▶ Action item
Could you restate the data word for word?

[Collected data entries]

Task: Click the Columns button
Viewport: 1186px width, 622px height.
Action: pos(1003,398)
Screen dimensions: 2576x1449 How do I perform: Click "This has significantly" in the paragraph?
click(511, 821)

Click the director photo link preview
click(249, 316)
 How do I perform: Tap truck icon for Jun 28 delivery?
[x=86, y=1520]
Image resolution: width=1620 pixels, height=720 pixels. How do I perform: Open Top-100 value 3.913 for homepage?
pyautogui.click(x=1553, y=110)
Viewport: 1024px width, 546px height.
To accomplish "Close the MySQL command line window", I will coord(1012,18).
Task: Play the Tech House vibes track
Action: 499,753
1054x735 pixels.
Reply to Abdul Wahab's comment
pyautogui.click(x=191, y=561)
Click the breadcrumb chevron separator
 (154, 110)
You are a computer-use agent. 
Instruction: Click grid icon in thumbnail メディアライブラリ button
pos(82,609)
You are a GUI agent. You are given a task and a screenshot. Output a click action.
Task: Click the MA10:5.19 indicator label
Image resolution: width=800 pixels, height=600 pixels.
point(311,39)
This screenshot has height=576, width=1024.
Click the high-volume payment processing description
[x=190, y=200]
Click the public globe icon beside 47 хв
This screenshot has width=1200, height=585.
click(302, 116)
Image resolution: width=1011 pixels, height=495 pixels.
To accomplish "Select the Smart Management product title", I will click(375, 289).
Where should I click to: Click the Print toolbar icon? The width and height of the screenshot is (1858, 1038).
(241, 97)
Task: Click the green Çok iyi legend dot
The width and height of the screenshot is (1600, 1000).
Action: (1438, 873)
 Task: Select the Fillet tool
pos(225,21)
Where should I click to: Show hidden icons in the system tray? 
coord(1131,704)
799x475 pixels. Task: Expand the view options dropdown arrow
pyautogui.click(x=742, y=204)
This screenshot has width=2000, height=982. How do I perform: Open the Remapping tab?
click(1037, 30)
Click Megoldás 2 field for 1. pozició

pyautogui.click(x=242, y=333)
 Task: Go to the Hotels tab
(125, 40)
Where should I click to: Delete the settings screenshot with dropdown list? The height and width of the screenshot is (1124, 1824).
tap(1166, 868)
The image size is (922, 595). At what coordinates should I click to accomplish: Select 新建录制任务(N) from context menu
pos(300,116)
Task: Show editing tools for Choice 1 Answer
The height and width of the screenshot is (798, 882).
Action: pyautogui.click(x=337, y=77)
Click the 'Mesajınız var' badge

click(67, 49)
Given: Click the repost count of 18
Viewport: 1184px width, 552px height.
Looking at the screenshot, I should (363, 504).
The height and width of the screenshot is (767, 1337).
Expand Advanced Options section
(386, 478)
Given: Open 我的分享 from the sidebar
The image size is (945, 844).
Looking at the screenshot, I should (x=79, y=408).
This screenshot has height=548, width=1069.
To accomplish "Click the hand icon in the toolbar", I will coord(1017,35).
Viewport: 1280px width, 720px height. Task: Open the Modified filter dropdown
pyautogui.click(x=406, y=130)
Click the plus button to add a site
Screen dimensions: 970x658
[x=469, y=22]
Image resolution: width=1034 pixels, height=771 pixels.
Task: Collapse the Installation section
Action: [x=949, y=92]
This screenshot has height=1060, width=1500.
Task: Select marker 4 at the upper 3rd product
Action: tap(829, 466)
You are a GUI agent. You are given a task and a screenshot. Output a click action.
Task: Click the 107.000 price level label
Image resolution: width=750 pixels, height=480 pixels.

▶ Solved exercise
Task: Click the Columns button
Viewport: 1186px width, 622px height.
Action: pos(1003,398)
Screen dimensions: 2576x1449 How do I perform: Click "This has significantly" in the paragraph?
click(511, 821)

Click the director photo link preview
click(249, 316)
 How do I perform: Tap truck icon for Jun 28 delivery?
[x=86, y=1520]
Image resolution: width=1620 pixels, height=720 pixels. How do I perform: Open Top-100 value 3.913 for homepage?
pyautogui.click(x=1553, y=110)
Viewport: 1024px width, 546px height.
To accomplish "Close the MySQL command line window", I will coord(1012,18).
Task: Play the Tech House vibes track
Action: 499,753
1054x735 pixels.
Reply to Abdul Wahab's comment
pyautogui.click(x=191, y=561)
Click the breadcrumb chevron separator
 (154, 110)
You are a computer-use agent. 
Instruction: Click grid icon in thumbnail メディアライブラリ button
pos(82,609)
You are a GUI agent. You are given a task and a screenshot. Output a click action.
Task: Click the MA10:5.19 indicator label
Image resolution: width=800 pixels, height=600 pixels.
point(311,39)
This screenshot has height=576, width=1024.
Click the high-volume payment processing description
[x=190, y=200]
Click the public globe icon beside 47 хв
This screenshot has width=1200, height=585.
click(302, 116)
Image resolution: width=1011 pixels, height=495 pixels.
To accomplish "Select the Smart Management product title", I will click(375, 289).
Where should I click to: Click the Print toolbar icon? The width and height of the screenshot is (1858, 1038).
(241, 97)
Task: Click the green Çok iyi legend dot
The width and height of the screenshot is (1600, 1000).
Action: (1438, 873)
 Task: Select the Fillet tool
pos(225,21)
Where should I click to: Show hidden icons in the system tray? 
coord(1131,704)
799x475 pixels. Task: Expand the view options dropdown arrow
pyautogui.click(x=742, y=204)
This screenshot has width=2000, height=982. How do I perform: Open the Remapping tab?
click(1037, 30)
Click Megoldás 2 field for 1. pozició

pyautogui.click(x=242, y=333)
 Task: Go to the Hotels tab
(125, 40)
Where should I click to: Delete the settings screenshot with dropdown list? The height and width of the screenshot is (1124, 1824).
tap(1166, 868)
The image size is (922, 595). At what coordinates should I click to accomplish: Select 新建录制任务(N) from context menu
pos(300,116)
Task: Show editing tools for Choice 1 Answer
The height and width of the screenshot is (798, 882).
Action: pyautogui.click(x=337, y=77)
Click the 'Mesajınız var' badge

click(67, 49)
Given: Click the repost count of 18
Viewport: 1184px width, 552px height.
Looking at the screenshot, I should (363, 504).
The height and width of the screenshot is (767, 1337).
Expand Advanced Options section
(386, 478)
Given: Open 我的分享 from the sidebar
The image size is (945, 844).
Looking at the screenshot, I should (x=79, y=408).
This screenshot has height=548, width=1069.
To accomplish "Click the hand icon in the toolbar", I will coord(1017,35).
Viewport: 1280px width, 720px height. Task: Open the Modified filter dropdown
pyautogui.click(x=406, y=130)
Click the plus button to add a site
Screen dimensions: 970x658
[x=469, y=22]
Image resolution: width=1034 pixels, height=771 pixels.
Task: Collapse the Installation section
Action: [x=949, y=92]
This screenshot has height=1060, width=1500.
Task: Select marker 4 at the upper 3rd product
Action: tap(829, 466)
You are a GUI agent. You are given a task and a screenshot. Output a click action.
Task: Click the 107.000 price level label
Image resolution: width=750 pixels, height=480 pixels.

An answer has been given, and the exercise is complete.